Leptodactylus pustulatus
- Conservation status: Least Concern (IUCN 3.1)

Scientific classification
- Kingdom: Animalia
- Phylum: Chordata
- Class: Amphibia
- Order: Anura
- Family: Leptodactylidae
- Genus: Leptodactylus
- Species: L. pustulatus
- Binomial name: Leptodactylus pustulatus (Peters, 1870)

= Leptodactylus pustulatus =

- Authority: (Peters, 1870)
- Conservation status: LC

Species of frog

Leptodactylus pustulatus is a species of frog in the family Leptodactylidae. It is endemic to Brazil.

==Habitat==
It is found in the Amazonia, Caatinga, and Cerrado biomes, in ponds, rivers, and gallery forest. It has also been found in pastureland, rural gardens, urban areas, and ponds in the states of Goiás, Mato Grosso, Tocantins, Ceará and Maranhão. It has been observed between 400 and 1000 m above sea level. It has shown some tolerance to habitat disturbance. Much of its habitat consists of seasonally flooded areas in the Araguaia, Tocantins, Xingu and Parnaíba river systems.

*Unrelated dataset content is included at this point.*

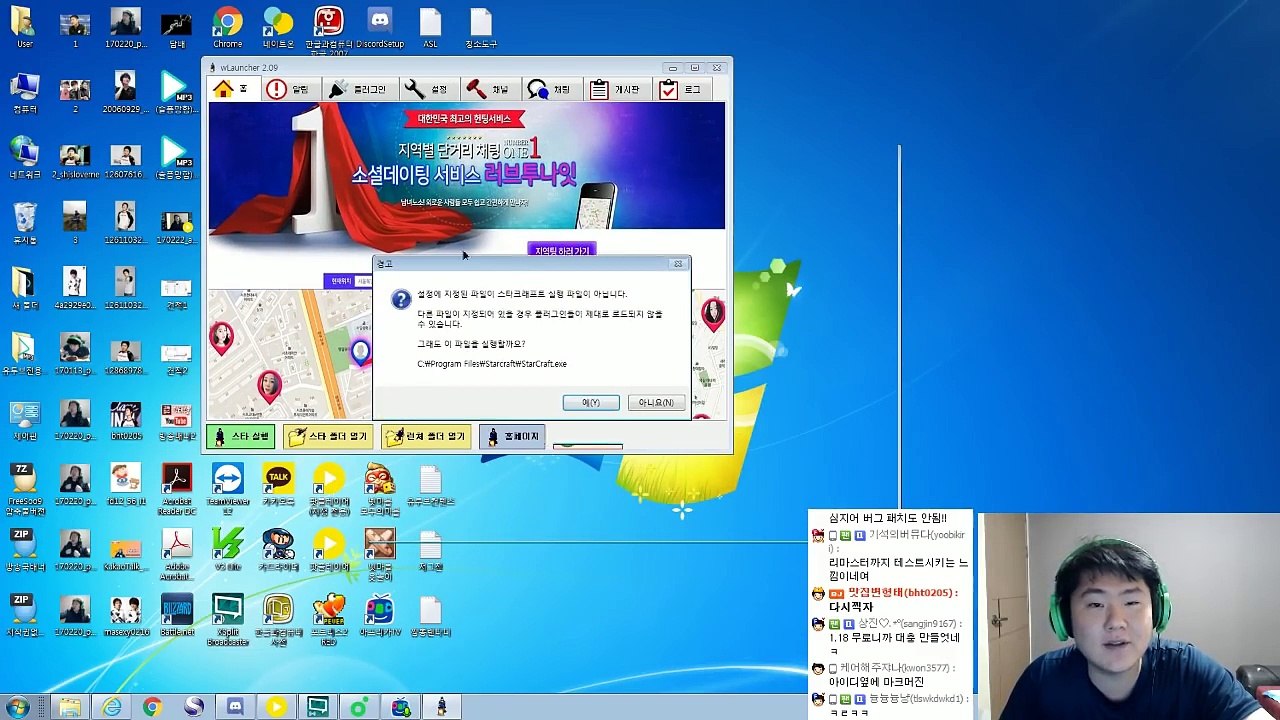The height and width of the screenshot is (720, 1280).
Task: Open the 채팅 chat tab
Action: pos(550,89)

Scientists have reported the frog in many protected places: APA da Serra de Baturite, APA de Upaon-Acu/Miritiba/Alto Preguicas, APA Lago de Palmas, APA Lago de Santa Isabel, APA Serra da Ibiapaba, and RESEX Lago do Cedro.

==Reproduction==
The female frog seems to provide some level of parental care for the tadpoles by carrying them to water.

==Description==
The adult Leptodactylus pustulatus is about 5 cm long. It can easily be distinguished from other members of its genus by its distinctive ventral colouration which consists of large, red to yellow spots on a dark-coloured background. Its calls, which are heard at night, are also distinctive; the male's advertisement call consists of two notes, repeated at a rate of about twenty-six calls per minute and other males respond to these in a similarly characteristic fashion.

==Biology==
Breeding takes place around October in flooded grassland and flooded gallery forest habitats. Males call from still-water sites such as at the edges of ponds, often from near aquatic vegetation or fallen trees. Cattle dams are also used as breeding sites. Tadpoles have been found in large accumulations, sometimes swimming around a female floating in the water. On several occasions, a female was observed to "gather" tadpoles around her and move the group to a new location; the adult seems to have been providing some level of parental care. Both tadpoles and adults are at risk from predators such as wolf fish (Hoplias spp.) and the brown-banded water snake (Helicops angulatus).

==Status==
L. pustulatus is a common species; it has a wide range and large total population which is believed to be stable, and no particular threats have been identified. The International Union for Conservation of Nature has assessed its conservation status as being of "least concern" of extinction.